Not an everyday book

Jenny Glasscock, Features Editor

When you go to the young adult section of a bookstore these days, it seems like you’re faced with two options: choose the dystopian Hunger Games-esque novel or a paranormal romance book that seems to have a strikingly similar plot to Twilight. If you love those kinds of books, there’s absolutely nothing wrong with that. Some books in those genres are well written, but the problem is the major lack of variety on the shelf for teens other than these repetitive stories.

But there is still hope. David Levithan adds freshness to the young adult genre with his latest novel Every day.

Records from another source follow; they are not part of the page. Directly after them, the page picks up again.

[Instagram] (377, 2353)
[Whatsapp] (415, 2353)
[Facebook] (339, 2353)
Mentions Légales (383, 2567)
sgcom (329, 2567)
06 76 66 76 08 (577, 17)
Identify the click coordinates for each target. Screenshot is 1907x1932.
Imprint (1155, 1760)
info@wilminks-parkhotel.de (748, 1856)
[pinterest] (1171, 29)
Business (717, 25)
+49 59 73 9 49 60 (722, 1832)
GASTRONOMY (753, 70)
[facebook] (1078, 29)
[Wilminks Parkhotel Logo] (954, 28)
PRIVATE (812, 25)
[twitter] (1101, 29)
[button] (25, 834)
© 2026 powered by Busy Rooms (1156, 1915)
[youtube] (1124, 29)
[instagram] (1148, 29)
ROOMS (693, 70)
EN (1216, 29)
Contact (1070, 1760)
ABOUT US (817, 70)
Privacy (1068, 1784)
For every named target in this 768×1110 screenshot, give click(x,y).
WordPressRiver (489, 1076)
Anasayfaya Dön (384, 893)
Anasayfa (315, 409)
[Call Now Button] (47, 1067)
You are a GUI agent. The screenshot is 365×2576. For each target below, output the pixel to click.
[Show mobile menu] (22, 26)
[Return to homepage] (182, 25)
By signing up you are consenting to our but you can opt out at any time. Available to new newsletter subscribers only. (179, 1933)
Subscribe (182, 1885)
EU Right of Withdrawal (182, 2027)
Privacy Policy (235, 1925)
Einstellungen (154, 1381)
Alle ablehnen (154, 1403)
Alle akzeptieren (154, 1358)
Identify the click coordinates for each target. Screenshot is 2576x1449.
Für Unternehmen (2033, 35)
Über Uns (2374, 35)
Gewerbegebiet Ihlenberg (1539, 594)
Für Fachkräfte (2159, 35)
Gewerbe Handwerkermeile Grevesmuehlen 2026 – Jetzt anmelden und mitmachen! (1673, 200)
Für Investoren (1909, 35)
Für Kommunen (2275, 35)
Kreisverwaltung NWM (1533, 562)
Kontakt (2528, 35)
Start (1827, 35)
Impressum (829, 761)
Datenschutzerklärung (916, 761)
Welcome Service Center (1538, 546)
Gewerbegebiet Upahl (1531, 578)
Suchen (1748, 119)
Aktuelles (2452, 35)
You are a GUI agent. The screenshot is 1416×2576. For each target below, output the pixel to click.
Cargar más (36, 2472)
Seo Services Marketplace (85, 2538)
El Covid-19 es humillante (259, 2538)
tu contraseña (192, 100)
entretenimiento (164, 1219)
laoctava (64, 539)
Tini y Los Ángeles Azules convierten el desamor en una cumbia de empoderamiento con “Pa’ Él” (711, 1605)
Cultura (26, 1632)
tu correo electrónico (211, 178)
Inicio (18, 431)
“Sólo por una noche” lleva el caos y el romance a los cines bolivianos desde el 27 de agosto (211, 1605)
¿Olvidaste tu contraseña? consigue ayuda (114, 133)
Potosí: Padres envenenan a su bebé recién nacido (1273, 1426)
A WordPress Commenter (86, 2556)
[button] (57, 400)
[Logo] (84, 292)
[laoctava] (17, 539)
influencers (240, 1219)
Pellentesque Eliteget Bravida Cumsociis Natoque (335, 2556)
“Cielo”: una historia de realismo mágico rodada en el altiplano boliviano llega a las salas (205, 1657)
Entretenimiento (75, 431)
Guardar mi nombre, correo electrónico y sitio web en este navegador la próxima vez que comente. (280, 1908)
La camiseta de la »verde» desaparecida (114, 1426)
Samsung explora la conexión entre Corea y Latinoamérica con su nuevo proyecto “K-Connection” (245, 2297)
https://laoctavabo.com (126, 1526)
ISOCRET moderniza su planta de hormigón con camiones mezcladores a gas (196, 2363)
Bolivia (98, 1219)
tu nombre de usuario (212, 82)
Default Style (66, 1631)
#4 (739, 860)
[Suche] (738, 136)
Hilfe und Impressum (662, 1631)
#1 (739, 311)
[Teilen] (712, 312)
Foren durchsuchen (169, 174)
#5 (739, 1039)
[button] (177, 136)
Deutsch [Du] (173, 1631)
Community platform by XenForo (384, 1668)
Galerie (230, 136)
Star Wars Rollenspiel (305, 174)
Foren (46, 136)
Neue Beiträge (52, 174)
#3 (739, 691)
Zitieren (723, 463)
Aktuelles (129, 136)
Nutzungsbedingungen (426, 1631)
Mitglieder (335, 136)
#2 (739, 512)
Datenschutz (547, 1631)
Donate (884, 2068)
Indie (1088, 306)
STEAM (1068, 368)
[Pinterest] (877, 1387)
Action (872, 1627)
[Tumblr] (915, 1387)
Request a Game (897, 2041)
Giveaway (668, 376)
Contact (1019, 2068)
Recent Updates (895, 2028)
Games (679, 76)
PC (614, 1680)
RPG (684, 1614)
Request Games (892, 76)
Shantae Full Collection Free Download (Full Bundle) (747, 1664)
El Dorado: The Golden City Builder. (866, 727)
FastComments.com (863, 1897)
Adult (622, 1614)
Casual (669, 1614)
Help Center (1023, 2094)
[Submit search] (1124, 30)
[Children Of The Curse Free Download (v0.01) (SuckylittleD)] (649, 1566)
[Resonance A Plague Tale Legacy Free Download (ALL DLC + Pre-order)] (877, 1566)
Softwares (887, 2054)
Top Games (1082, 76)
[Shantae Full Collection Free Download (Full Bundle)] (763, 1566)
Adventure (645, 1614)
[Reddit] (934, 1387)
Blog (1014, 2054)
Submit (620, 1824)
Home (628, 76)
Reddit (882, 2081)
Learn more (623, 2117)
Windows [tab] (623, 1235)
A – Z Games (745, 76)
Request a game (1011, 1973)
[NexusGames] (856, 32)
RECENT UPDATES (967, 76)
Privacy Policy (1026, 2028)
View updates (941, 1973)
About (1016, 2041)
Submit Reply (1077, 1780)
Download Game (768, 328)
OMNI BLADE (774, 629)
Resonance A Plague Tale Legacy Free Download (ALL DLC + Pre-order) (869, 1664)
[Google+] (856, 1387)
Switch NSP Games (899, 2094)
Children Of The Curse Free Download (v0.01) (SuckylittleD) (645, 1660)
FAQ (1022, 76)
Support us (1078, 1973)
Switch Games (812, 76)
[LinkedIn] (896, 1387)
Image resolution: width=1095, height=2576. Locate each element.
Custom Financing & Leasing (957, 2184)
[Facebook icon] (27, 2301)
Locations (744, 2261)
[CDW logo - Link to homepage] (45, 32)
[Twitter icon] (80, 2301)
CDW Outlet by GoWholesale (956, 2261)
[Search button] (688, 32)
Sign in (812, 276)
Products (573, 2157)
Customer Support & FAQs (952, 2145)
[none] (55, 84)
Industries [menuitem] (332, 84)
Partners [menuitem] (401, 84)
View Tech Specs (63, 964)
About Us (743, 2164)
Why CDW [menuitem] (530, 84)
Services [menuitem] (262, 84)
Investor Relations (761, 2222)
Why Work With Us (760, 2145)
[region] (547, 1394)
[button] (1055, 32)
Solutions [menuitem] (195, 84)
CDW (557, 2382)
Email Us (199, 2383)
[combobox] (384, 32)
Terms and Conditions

The book is about 16-year-old genderless character simply named A, who wakes up in someone else’s body each morning. A has never had their (I’ll just refer to A as ‘they’ for sake of a gender neutral pronoun) own body. They wake up in someone their age’s body, regardless of race, gender or size, and must spend the day living as that person.

A teaches themself to never grow too close to anyone in their life because they will only have to wake up as a different person the next day, and may never see them again. But that changes when one morning they wake up in the body of Justin and they meet his girlfriend Rhiannon. After the day is over, they can’t stop thinking about her. They want to have her in their life permanently, but it seems almost impossible to make the relationship work when they are someone different every day.

The concept of the Every day is enough to reel anyone in, and the writing and storytelling are no disappointment. It’s entertaining and leaves you constantly wondering who A will wake up as next.

The book’s main theme of loving someone regardless of their appearance is something people of every age can learn from. It’s enough to make you stop and think. It’s the type of book that you can pick up and reread over and over and not get bored—you learn something new every time you read it.

Every day rightfully takes its spot as an Abraham Lincoln 2014 Illinois High School book award nominee. It’s an outstanding novel of our time that everyone should read it at least once.